**DIRECTIONS FOR THIS TASK**
Carry on the September 23, 2017 blog entry comparing a life to cruise ships, beginning right after its final sentence.

Saturday, September 23, 2017

Since this is the last day of earth.... (smile).



It's September 23 and evidently Planet X is cloaked. And I am going to sit and think and write about nonsense until the earth is obliterated--probably later this afternoon.

Life Analogy:

There are cruise ships who remain in the Bahamas. There are cruise ships that become tired of their boring lives and go storm chasing. There are ships who must travel the Gulf of Aden (the most dangerous place for ships on the earth for piracy) and those ships who end up in the Gulf of Aden because they made bad choices. 

Most people look at my life and think I am a ship who desires the drama of the Gulf of Aden or have made choices to end up there. Nope. Sometimes we are in a place because it is where God placed us. Believe it or not, most of my life I have had to keep my mouth shut because if I were to tell people too much of my life they would think I was lying or at least highly exaggerating. 

Nope. By no means am I saying my life has been particularly tragic. Not at all. My life has been... busy--eventful. I take my very unusual life and make gallons of lemonade in the form of amusing stories. If my life can make people laugh, then let's laugh!

**STORED RECORDS**
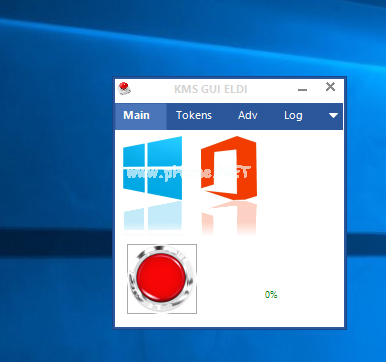Click the KMS GUI ELDI title text
Image resolution: width=386 pixels, height=362 pixels.
coord(211,89)
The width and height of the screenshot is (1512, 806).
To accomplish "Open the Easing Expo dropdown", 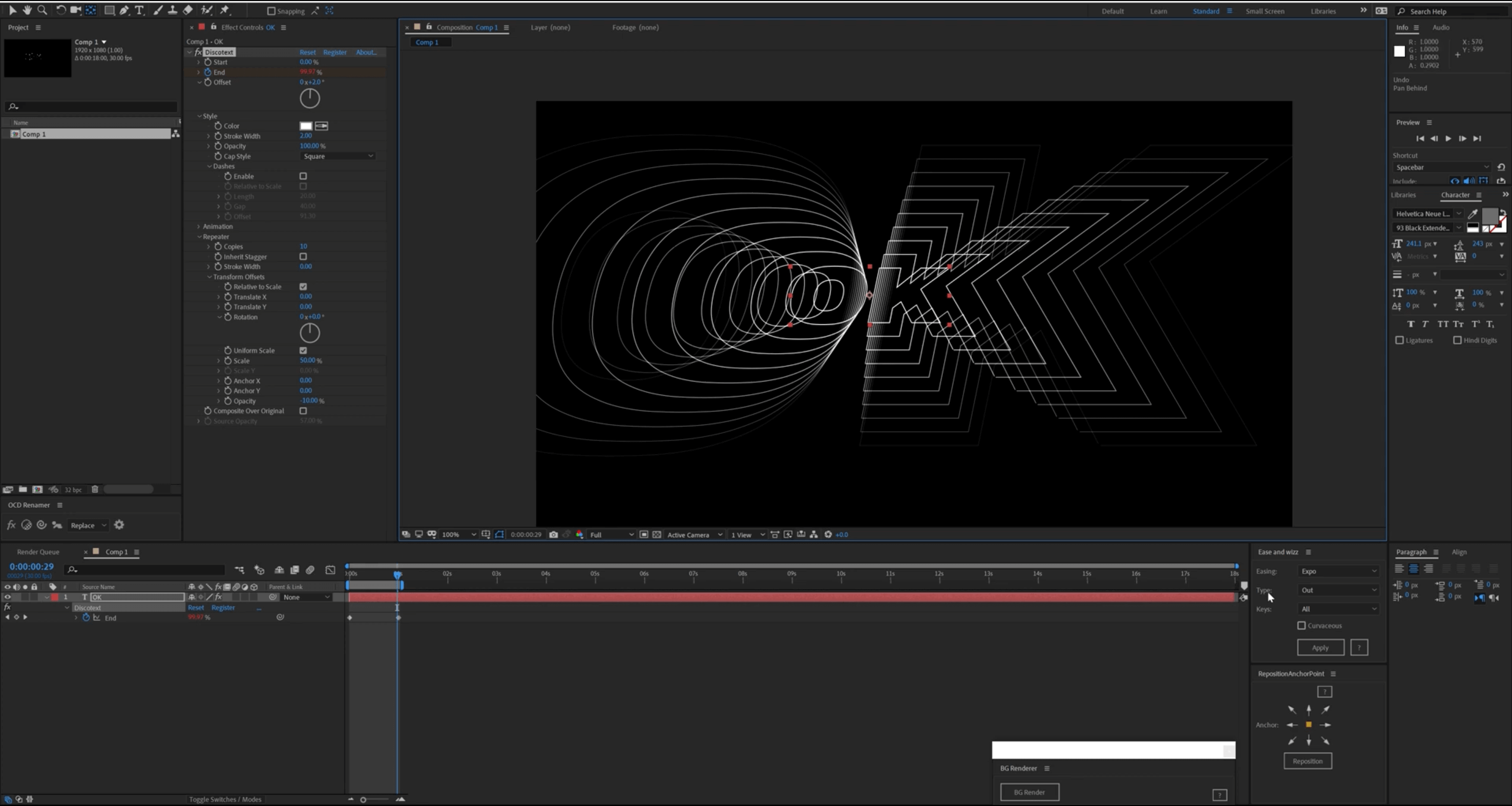I will click(x=1338, y=571).
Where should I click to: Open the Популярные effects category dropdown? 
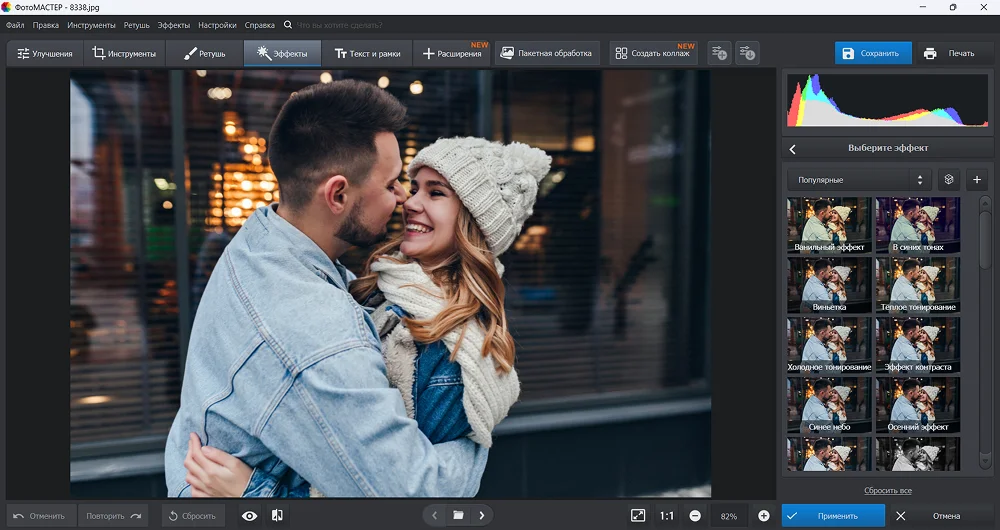[x=859, y=180]
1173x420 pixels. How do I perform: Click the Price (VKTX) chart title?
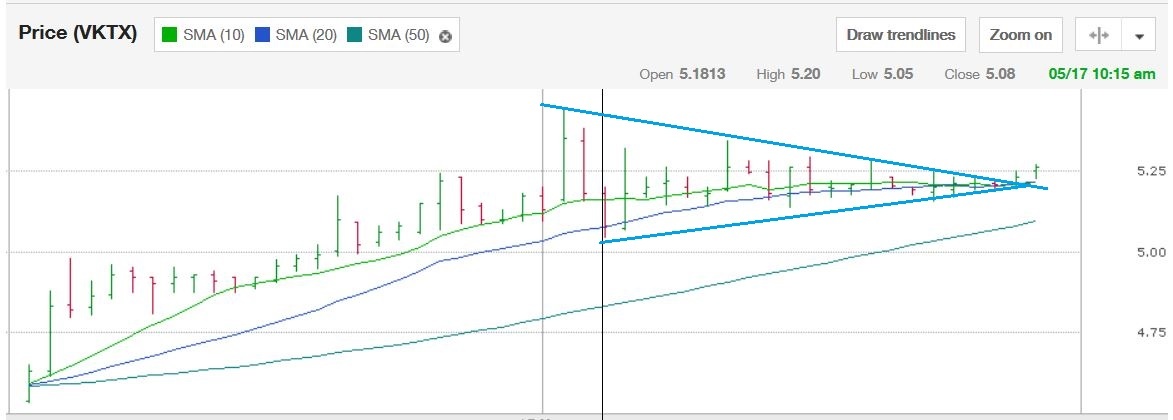point(78,32)
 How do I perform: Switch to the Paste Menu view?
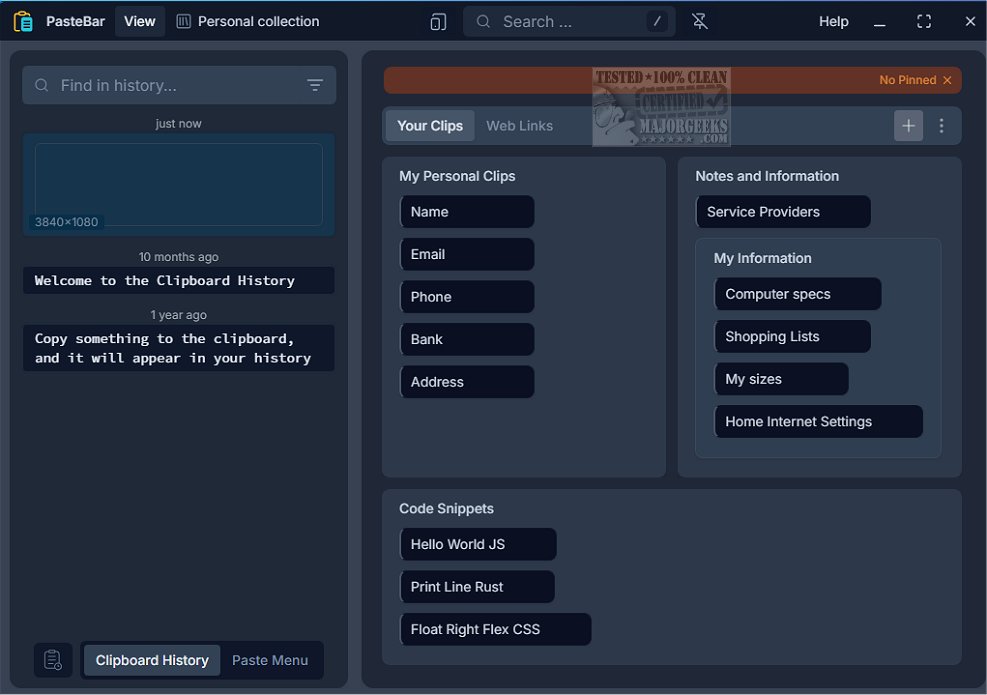pos(270,660)
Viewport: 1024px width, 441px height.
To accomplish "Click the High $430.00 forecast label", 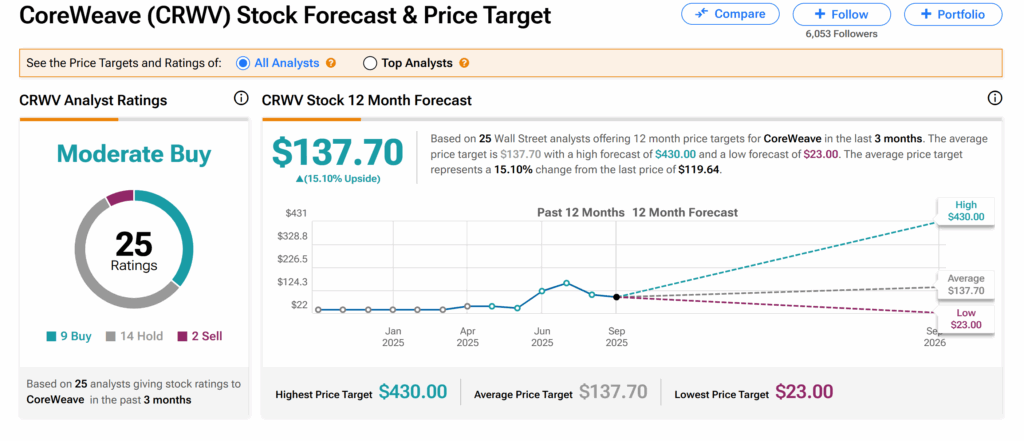I will click(x=965, y=210).
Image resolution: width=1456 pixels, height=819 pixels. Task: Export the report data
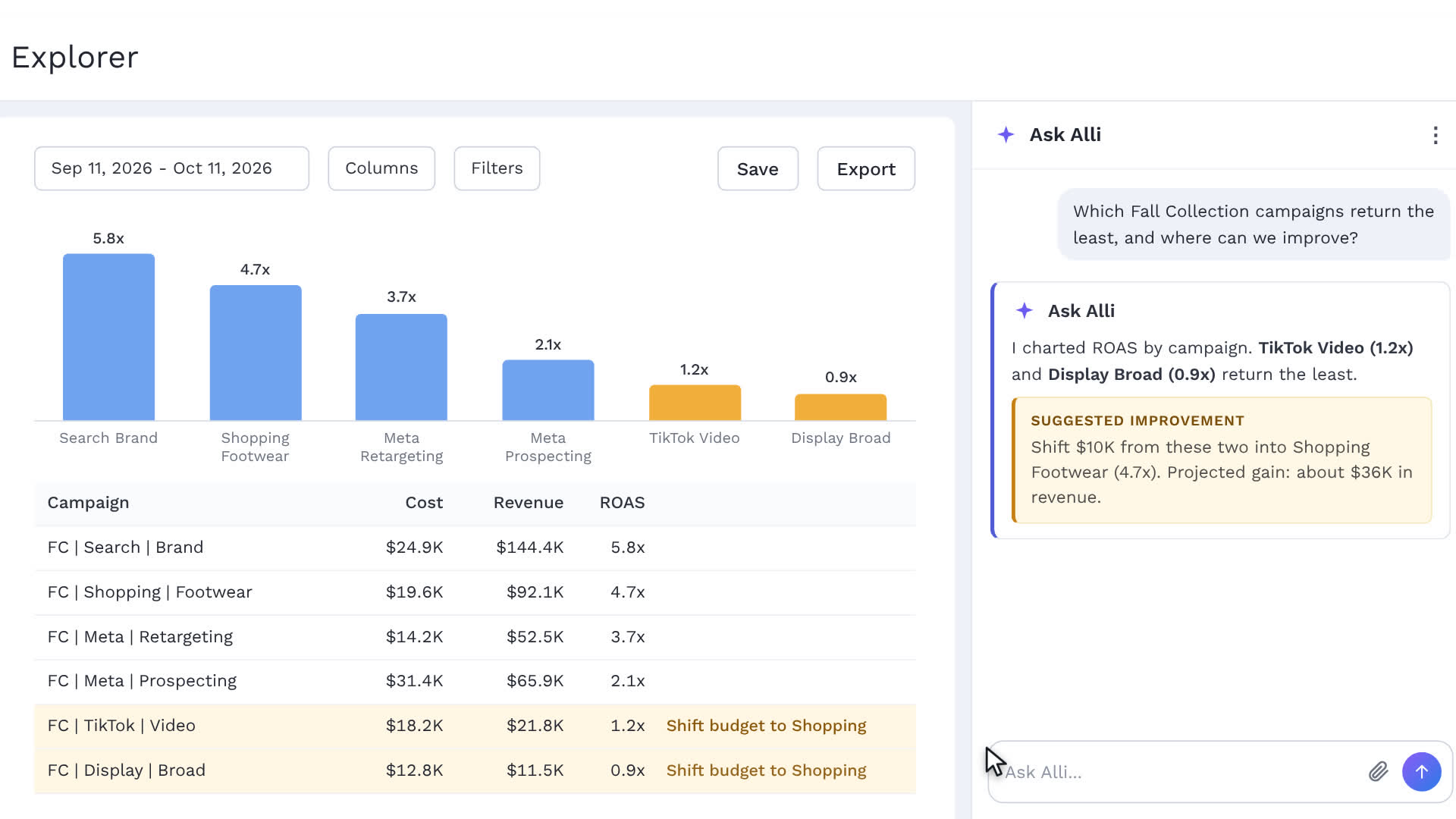[x=866, y=168]
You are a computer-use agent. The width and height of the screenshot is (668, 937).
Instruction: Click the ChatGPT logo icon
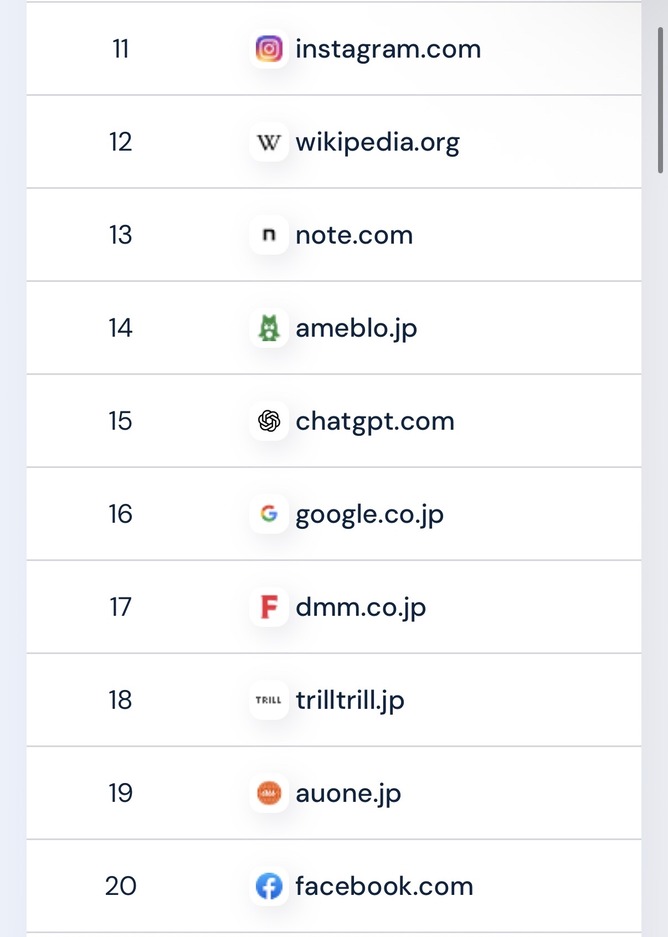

**WRITTEN ANSWER**
Take for instance, my memories of a certain year of my life as a preteen (or maybe it was a couple years, not sure). 

We lived, for a few years, in Dallas on the busy street of Royal lane. I was sitting one Sunday morning probably reading, when there was a dreadful noise. Some drunk man had, at high speed, crashed through our thick wood fence in the front of our home, continued across our lawn and hit a tree. He was seriously hurt. Ambulances, etc. 

Once, my father took out some trash and for some reason set fire to a bunch dried tree limbs in a pile by our house and it blazed. It became dangerous and almost set out home on fire. 911 had to be called. Fire trucks, etc. 

Another Sunday morning, my brother opened the front door to a large police deputy. My father was arrested for not paying a number of parking tickets. "Bye, bye, daddy!" (He was back fairly quickly.) 

One morning my horse jumped the front fence straight into morning rush hour traffic and freaked out causing a huge back up of cars. We were on the morning news. 

That same horse learned how to open our back door and several times was lounging inside our living room or kitchen when we returned from church or a vacation. 

We had an infestation of huge, huge rats. They looked like opossums. We children were scared and I think I tried to sleep on the kitchen countertop to avoid them at night. My father found the opening where they were getting in, under a water fountain (yes, in our kitchen we had a water fountain like in school) and when he tried to stop up the hole, he hit the water main and our house flooded. Like really badly.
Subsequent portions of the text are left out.